In a recent tweet, Richard Eden — the royals editor for British paper the Daily Mail — wrote about a conversation he had with Princess Eugenie's husband Jack Brooksbank, who also works as a brand ambassador for Casamigos. "The tequila salesman has claimed there's a tunnel beneath the streets of London which means the royals can discreetly slip to a cocktail bar from a palace. 'There is one to Dukes Bar from St. James's Palace,' he tells me," Eden writes. "'I haven't used it yet, but I'd love to check it out.' The bar is in the five-star Dukes Hotel and serves a £17 martini."
Now, some important qualifiers: Though once home to Kings and Queens, St. James's Palace hasn't been the official royal residence since Queen Victoria moved to Buckingham Palace in the 19th century. These days, St. James's Palace is instead used as offices and for ceremonial events — meaning the tunnel is more likely to be used by some royal bureaucrat than the Queen herself. Additionally, the palace was built in the 16th century, and what is now the Dukes London is only a block away, so it's not like the Queen specifically commissioned a long underground passageway to her favorite watering hole.

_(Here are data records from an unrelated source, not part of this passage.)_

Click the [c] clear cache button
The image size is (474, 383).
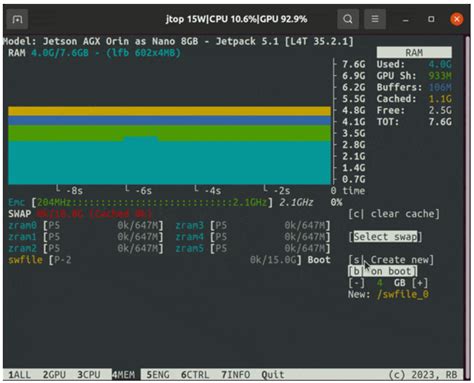coord(394,214)
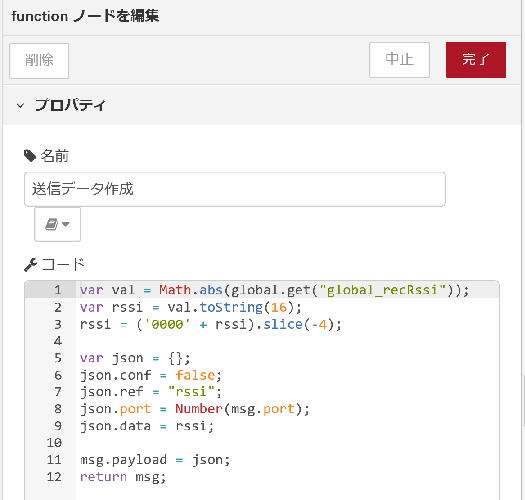Click the empty line 4 in editor
The width and height of the screenshot is (525, 500).
[287, 341]
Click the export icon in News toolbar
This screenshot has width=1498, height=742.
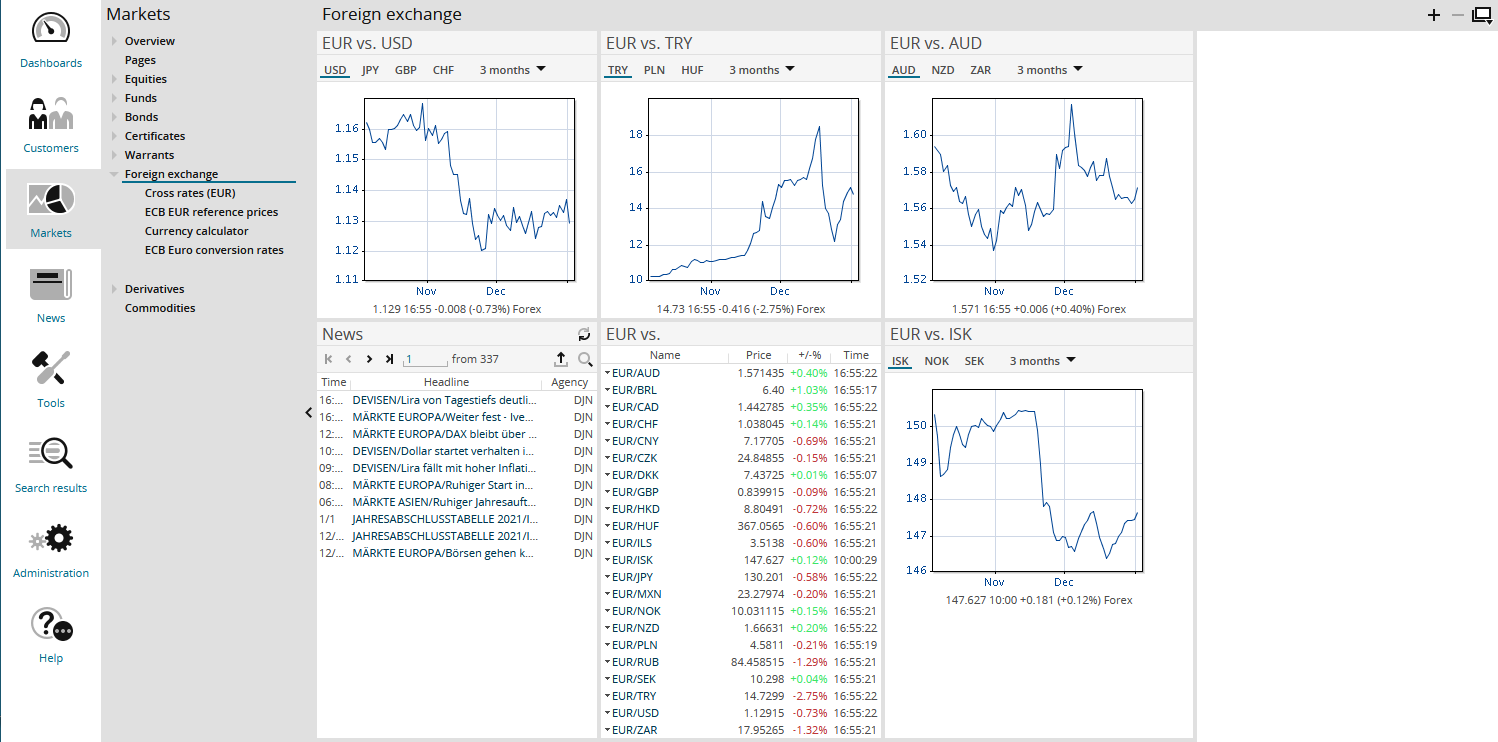click(x=561, y=359)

Still, the idea that you could be sipping a £17 martini in one of the fancier bars in London and have an entire royal crew enter into the building through a secret tunnel is a shareable story even if it's rarely used — because one of the biggest perks of being Queen isn't what you actually do, but what you could do if you really wanted to.
Meanwhile, the Queen's favorite drink is said to be a gin and Dubonnet. After hearing about this tunnel, I can only assume that the manager at Dukes Bar will have one ready to go from now on… you know… just in case.